Geologists may have found an explanation for an age-old mystery: how the Green River managed to carve a deep canyon through the Uinta Mountains in the United States rather than bypass them. The answer lies in the slow subsidence of the earth’s crust beneath mountain range.
For 150 years, scientists have puzzled over the unusual route of the Green River, the Colorado’s largest tributary. Instead of bypassing the 4 km high Uinta Mountains, the river cut a canyon 700 meters deep into them. The mystery was compounded by the fact that the mountains are 6 times older than the river bed.
An international team of researchers from the UK and US has proposed a new explanation. In their opinion, the cause was a phenomenon called a “lithospheric drop”. It occurs when dense, heavy material at the base of the Earth’s crust beneath a mountain range begins to sink into the mantle, dragging the surface with it. This temporarily lowers a section of the mountains, allowing the river to make its way. When the “drop” finally breaks away and sinks, the earth returns, but the channel has already been formed.

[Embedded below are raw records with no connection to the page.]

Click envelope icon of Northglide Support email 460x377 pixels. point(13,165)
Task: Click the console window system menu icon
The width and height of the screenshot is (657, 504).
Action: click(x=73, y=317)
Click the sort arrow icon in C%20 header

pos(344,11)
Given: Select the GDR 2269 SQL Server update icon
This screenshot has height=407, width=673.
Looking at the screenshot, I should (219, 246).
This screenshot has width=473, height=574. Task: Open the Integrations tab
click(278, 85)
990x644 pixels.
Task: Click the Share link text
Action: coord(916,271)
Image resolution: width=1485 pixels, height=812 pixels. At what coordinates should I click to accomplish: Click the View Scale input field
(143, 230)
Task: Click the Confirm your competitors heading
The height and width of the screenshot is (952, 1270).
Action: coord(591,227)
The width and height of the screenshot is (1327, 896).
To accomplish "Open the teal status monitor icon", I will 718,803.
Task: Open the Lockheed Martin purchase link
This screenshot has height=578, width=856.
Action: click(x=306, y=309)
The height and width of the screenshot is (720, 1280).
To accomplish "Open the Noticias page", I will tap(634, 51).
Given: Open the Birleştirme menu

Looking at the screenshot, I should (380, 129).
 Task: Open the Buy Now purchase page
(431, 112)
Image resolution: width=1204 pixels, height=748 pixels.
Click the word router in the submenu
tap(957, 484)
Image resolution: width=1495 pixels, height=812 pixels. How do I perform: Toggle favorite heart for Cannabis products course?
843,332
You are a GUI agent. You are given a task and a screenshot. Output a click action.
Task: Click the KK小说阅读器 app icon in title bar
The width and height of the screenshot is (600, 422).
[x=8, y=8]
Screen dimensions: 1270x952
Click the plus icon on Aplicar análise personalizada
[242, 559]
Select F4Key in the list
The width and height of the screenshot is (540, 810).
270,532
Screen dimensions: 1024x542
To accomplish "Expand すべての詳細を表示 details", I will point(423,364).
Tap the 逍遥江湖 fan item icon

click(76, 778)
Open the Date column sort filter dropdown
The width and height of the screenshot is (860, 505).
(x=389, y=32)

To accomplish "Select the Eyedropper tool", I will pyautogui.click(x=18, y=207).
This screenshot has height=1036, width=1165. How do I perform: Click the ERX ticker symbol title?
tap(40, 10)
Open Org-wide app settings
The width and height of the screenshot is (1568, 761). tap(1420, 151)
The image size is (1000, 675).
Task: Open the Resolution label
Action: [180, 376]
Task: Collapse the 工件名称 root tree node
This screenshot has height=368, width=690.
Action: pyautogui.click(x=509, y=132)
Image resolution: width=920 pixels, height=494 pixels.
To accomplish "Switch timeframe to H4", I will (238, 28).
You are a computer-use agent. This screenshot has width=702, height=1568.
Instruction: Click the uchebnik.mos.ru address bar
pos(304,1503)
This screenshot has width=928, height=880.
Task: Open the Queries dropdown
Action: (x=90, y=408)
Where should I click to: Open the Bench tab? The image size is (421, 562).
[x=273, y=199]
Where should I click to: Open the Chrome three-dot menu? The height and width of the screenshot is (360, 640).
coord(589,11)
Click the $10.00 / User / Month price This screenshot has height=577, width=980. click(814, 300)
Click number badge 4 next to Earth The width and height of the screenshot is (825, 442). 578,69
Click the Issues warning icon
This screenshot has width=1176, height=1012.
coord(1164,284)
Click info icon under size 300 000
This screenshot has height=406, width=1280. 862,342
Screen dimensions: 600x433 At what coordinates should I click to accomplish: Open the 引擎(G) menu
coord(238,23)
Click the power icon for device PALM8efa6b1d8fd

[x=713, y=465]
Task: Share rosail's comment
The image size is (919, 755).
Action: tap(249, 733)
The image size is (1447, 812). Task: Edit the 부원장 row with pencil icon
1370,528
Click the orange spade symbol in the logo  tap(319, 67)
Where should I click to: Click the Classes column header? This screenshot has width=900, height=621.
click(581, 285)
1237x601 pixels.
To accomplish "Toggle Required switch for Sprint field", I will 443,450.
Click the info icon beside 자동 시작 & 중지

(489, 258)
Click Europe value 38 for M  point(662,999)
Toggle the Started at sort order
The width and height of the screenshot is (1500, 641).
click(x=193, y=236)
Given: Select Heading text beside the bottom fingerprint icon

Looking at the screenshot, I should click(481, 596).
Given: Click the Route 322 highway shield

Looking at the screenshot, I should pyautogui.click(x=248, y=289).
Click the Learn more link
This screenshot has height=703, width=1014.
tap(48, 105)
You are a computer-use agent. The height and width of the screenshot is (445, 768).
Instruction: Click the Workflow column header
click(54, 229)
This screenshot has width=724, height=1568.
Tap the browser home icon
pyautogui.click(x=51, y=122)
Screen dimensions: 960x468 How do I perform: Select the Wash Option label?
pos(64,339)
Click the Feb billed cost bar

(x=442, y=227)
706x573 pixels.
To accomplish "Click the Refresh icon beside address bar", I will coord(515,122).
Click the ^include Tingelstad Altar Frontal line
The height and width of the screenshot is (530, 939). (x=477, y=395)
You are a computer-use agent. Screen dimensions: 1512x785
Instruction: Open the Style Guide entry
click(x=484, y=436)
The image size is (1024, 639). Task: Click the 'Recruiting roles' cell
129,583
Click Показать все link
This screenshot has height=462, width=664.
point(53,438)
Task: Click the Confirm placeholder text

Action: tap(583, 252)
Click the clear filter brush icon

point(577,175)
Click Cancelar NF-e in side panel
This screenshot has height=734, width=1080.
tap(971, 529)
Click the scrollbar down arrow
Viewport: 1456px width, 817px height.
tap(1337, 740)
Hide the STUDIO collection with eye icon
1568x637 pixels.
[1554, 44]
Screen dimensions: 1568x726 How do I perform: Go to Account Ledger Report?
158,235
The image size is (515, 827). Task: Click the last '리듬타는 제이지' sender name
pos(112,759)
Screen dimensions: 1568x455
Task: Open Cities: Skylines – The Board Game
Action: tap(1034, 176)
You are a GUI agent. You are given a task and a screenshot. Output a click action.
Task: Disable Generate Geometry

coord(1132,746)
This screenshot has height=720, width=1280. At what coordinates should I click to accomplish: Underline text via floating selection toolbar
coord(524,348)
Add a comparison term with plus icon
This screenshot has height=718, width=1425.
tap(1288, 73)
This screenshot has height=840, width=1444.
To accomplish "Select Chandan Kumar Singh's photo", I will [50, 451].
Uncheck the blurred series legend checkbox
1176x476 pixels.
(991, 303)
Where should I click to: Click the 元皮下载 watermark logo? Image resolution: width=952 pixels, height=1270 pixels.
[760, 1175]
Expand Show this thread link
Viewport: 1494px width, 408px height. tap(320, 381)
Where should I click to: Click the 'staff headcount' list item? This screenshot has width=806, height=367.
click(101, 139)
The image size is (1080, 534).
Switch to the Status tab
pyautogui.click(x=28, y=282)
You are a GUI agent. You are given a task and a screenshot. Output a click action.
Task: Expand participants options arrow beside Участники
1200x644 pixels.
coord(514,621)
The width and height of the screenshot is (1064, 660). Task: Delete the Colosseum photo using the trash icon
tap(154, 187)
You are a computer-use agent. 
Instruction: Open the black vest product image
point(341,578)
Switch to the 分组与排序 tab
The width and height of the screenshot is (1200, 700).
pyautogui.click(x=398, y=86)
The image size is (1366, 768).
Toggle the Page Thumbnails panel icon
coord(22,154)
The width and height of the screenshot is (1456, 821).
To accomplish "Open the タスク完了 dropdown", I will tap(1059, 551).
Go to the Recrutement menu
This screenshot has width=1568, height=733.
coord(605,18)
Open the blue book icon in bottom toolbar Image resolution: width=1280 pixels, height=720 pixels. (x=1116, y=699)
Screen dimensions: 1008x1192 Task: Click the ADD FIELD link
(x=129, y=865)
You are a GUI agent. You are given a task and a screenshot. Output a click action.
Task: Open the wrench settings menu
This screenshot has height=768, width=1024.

Scientists used seismic image and computer modeling. The data showed a cold circular anomaly under the mountain range at a depth of about 200 km – this is probably the detached “drop”. Modeling of the river network also revealed a characteristic circular zone of uplift around the mountains—a “fingerprint” of this process.
This discovery not only solves a long-standing geological puzzle, but also confirms that “lithospheric blobs” may be the key to understanding landform formation in tectonically quiet regions. The confluence of the Green and Colorado Rivers millions of years ago altered the North American continental divide, influencing the evolution of the region’s entire ecosystem.